__What needs to be done__
Repeat exactly the lines that run from the start of the records below to the line with "This screenshot has width=939, height=533.", including both of those lines but not the pictures.

__Material supplied__
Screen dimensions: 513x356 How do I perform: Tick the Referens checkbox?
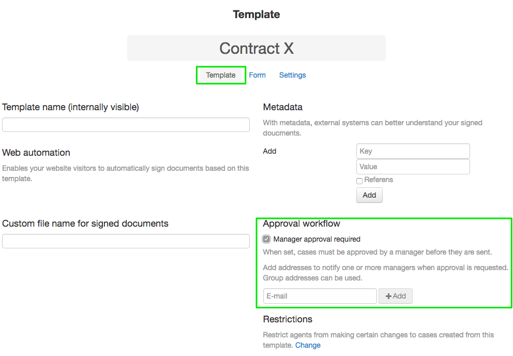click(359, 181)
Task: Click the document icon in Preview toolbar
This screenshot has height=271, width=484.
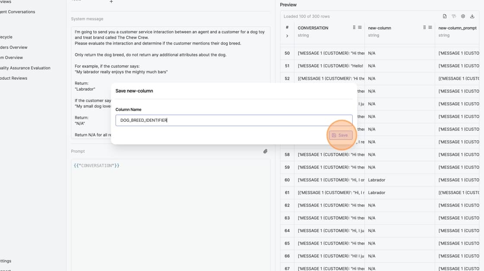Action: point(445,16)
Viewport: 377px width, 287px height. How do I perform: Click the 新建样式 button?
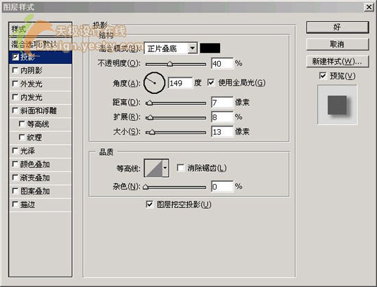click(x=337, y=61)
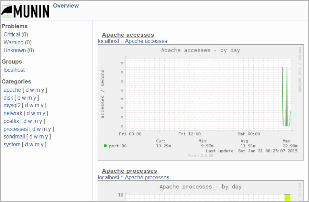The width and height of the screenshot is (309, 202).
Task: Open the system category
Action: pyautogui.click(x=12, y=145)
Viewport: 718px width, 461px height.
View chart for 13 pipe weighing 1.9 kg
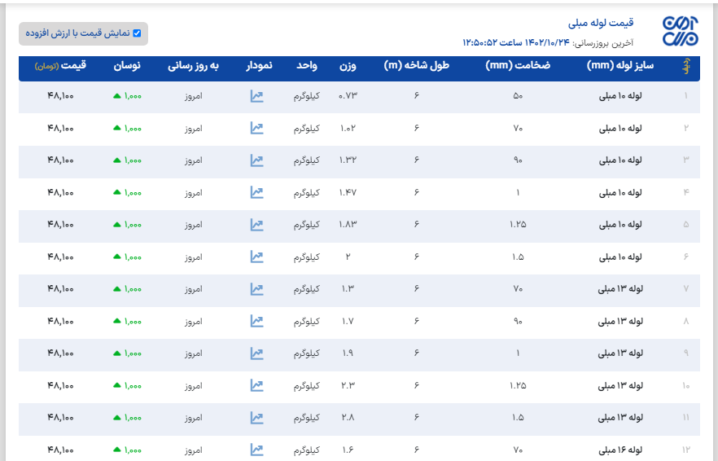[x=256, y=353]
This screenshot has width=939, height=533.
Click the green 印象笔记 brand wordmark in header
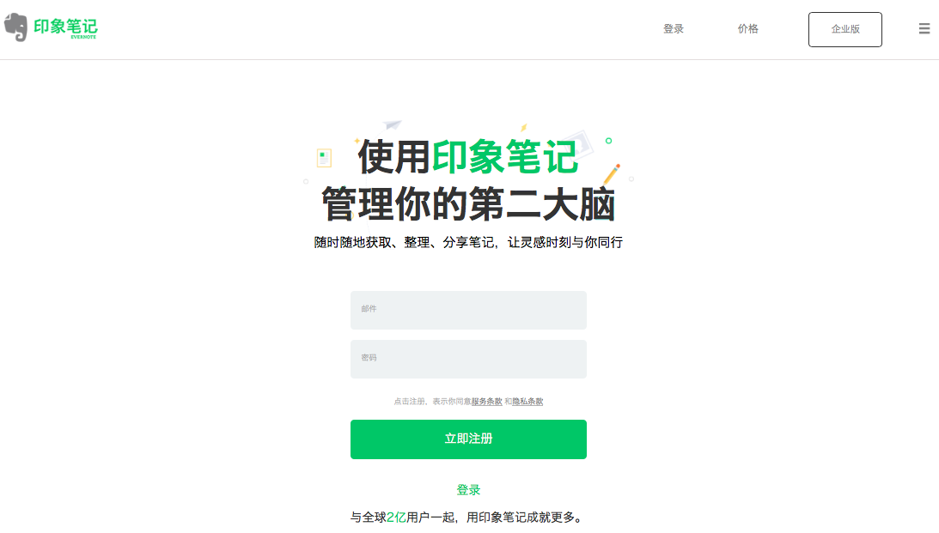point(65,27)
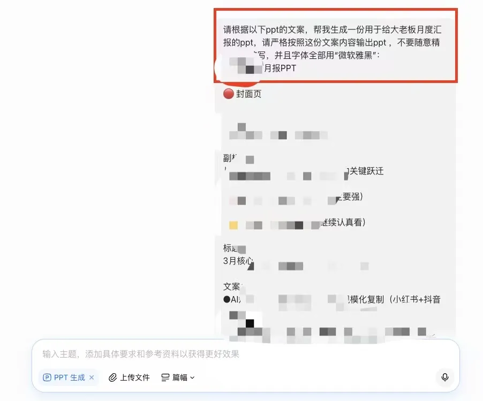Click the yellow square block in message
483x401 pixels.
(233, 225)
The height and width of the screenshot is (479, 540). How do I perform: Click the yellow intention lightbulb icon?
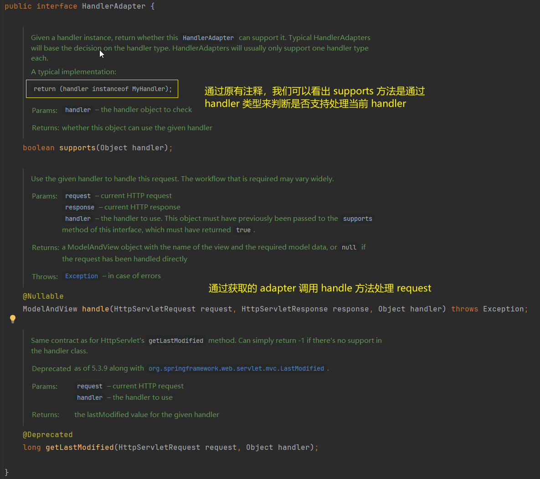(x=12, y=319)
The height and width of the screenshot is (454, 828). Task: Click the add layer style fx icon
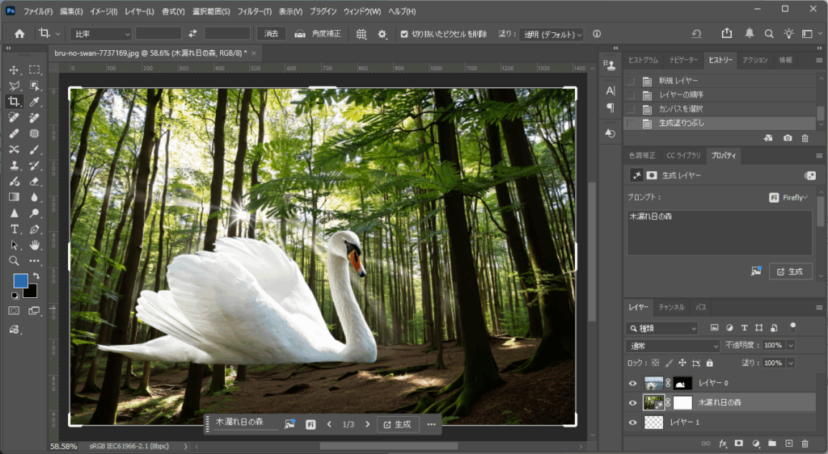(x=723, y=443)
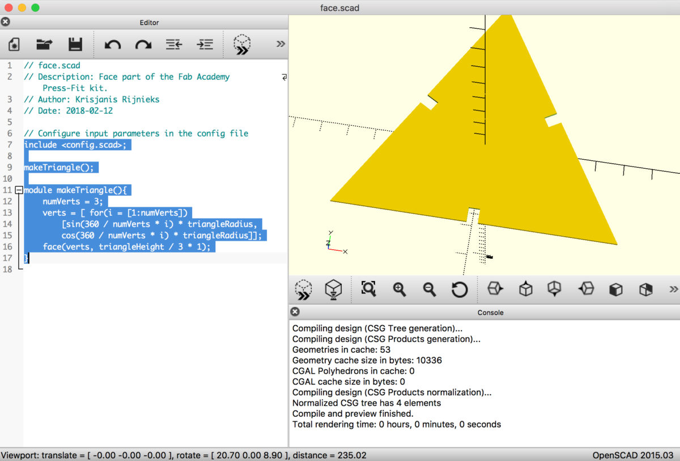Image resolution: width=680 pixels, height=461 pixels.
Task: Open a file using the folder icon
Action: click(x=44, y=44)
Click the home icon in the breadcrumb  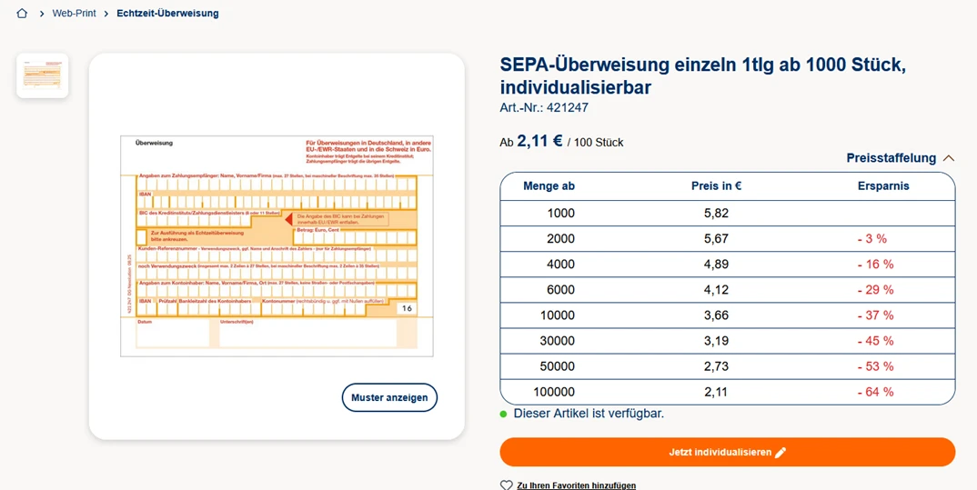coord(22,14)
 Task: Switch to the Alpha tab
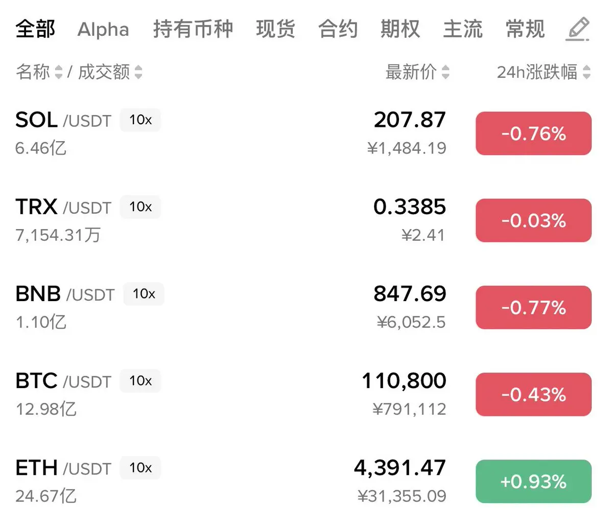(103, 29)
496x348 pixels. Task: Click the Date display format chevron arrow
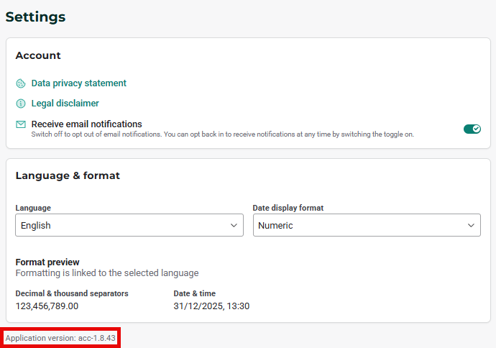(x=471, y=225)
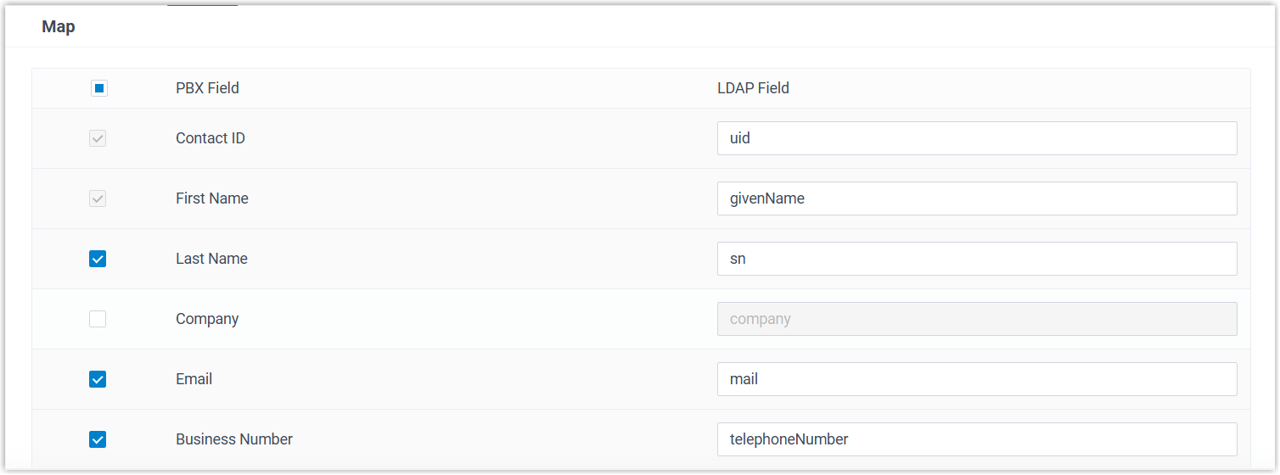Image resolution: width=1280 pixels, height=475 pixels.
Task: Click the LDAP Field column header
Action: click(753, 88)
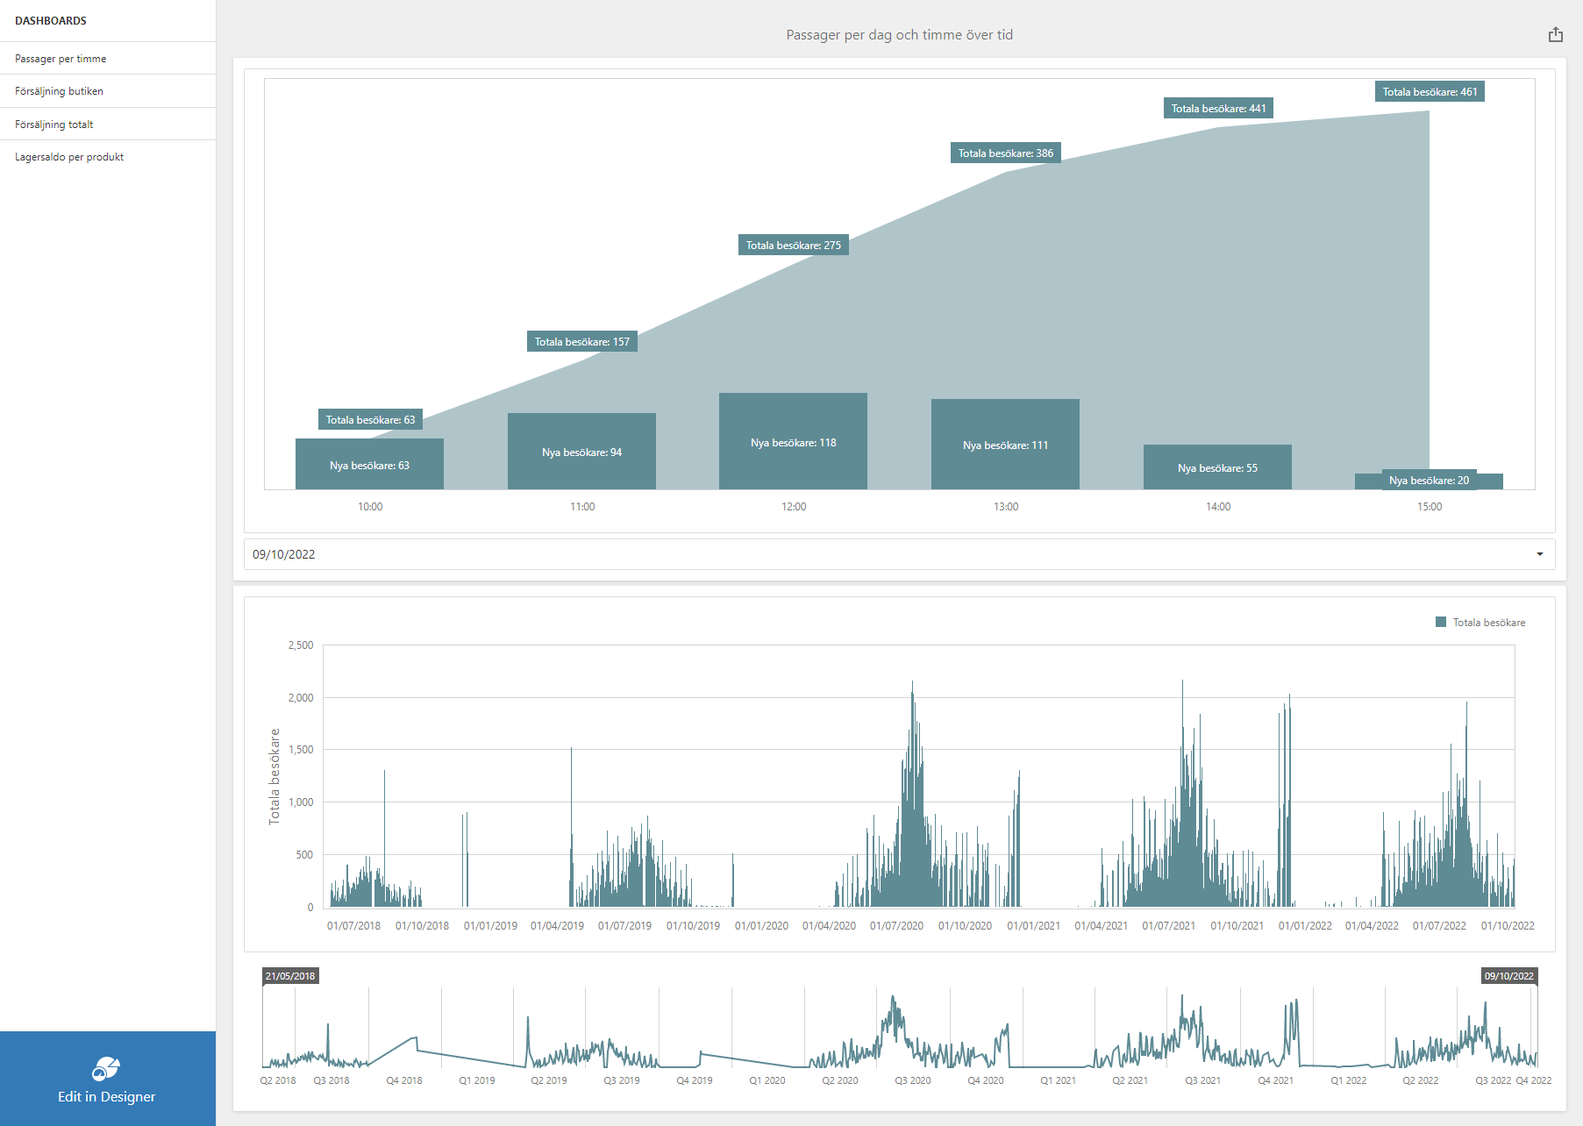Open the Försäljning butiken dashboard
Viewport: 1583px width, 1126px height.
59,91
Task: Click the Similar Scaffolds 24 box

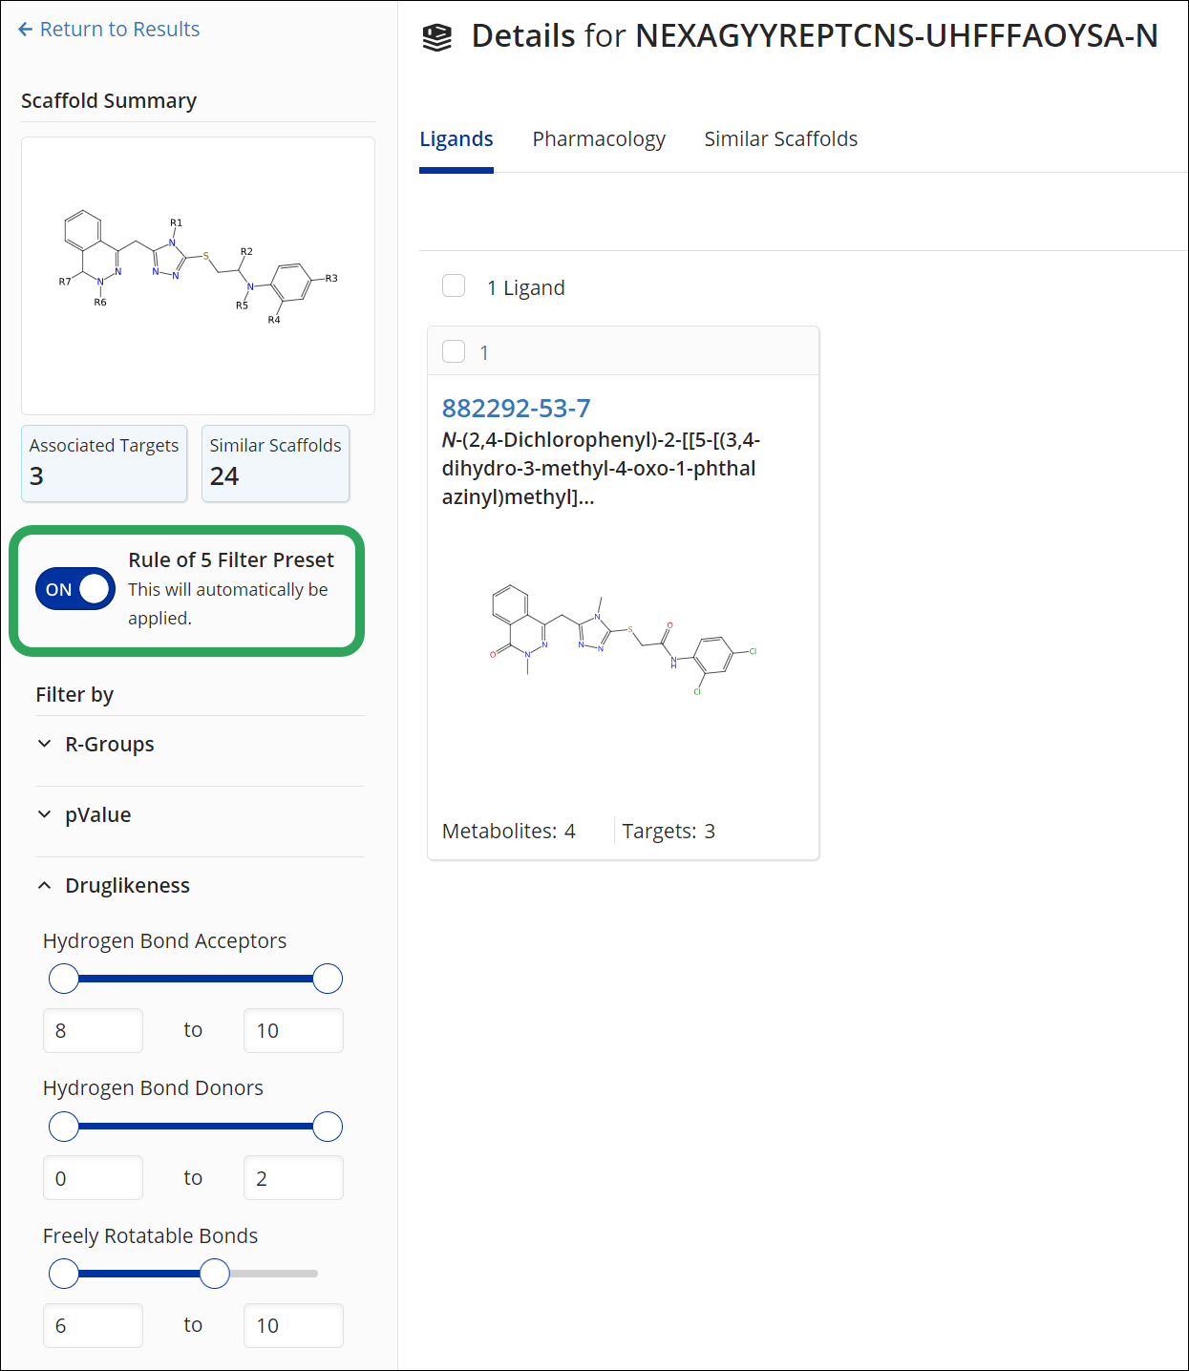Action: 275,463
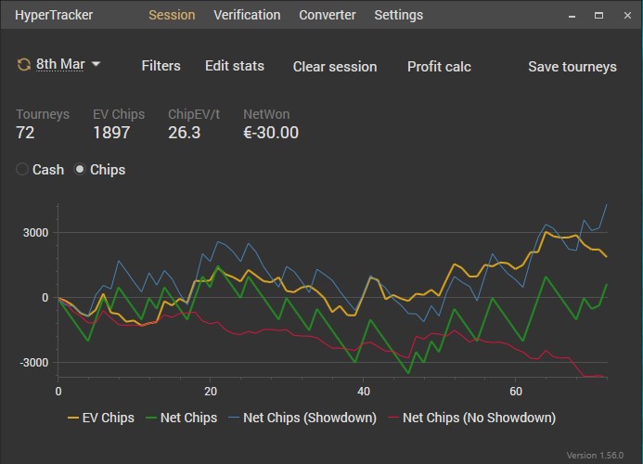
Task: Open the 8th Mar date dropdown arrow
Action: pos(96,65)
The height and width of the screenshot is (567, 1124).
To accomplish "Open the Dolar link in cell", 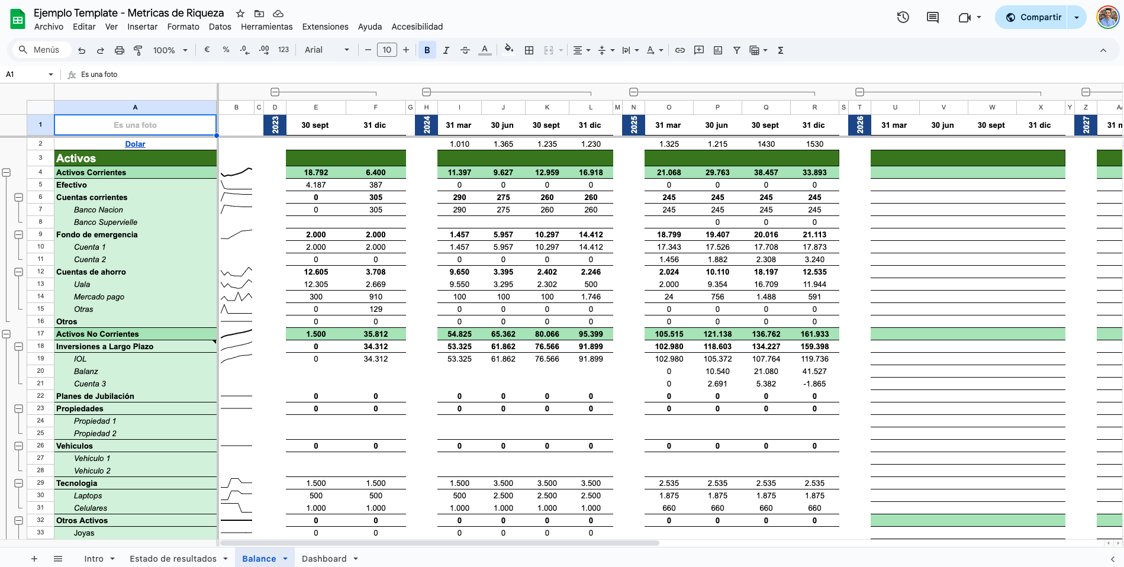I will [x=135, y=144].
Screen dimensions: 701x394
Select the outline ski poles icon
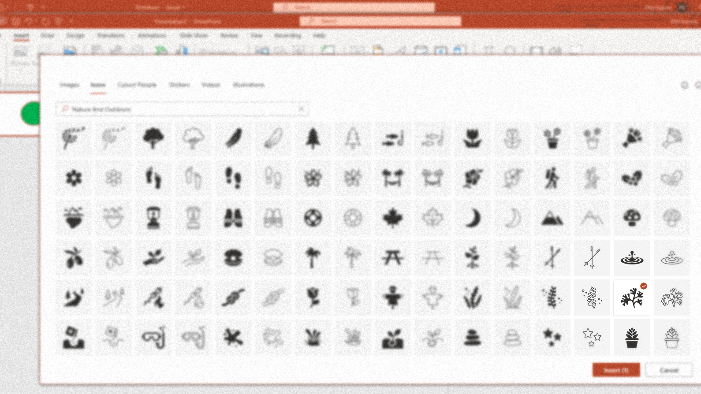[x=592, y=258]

__Answer to the exercise__
Screen dimensions: 513x356 How do I perform: Tick the Referens checkbox?
click(359, 181)
Task: Click the document icon in Preview toolbar
This screenshot has height=271, width=484.
Action: point(445,16)
Viewport: 377px width, 287px height. How do I perform: Click the 新建样式 button?
click(x=337, y=61)
The width and height of the screenshot is (309, 202).
Task: Open the system category
Action: pyautogui.click(x=12, y=145)
Viewport: 718px width, 461px height.
View chart for 13 pipe weighing 1.9 kg
[x=256, y=353]
This screenshot has width=939, height=533.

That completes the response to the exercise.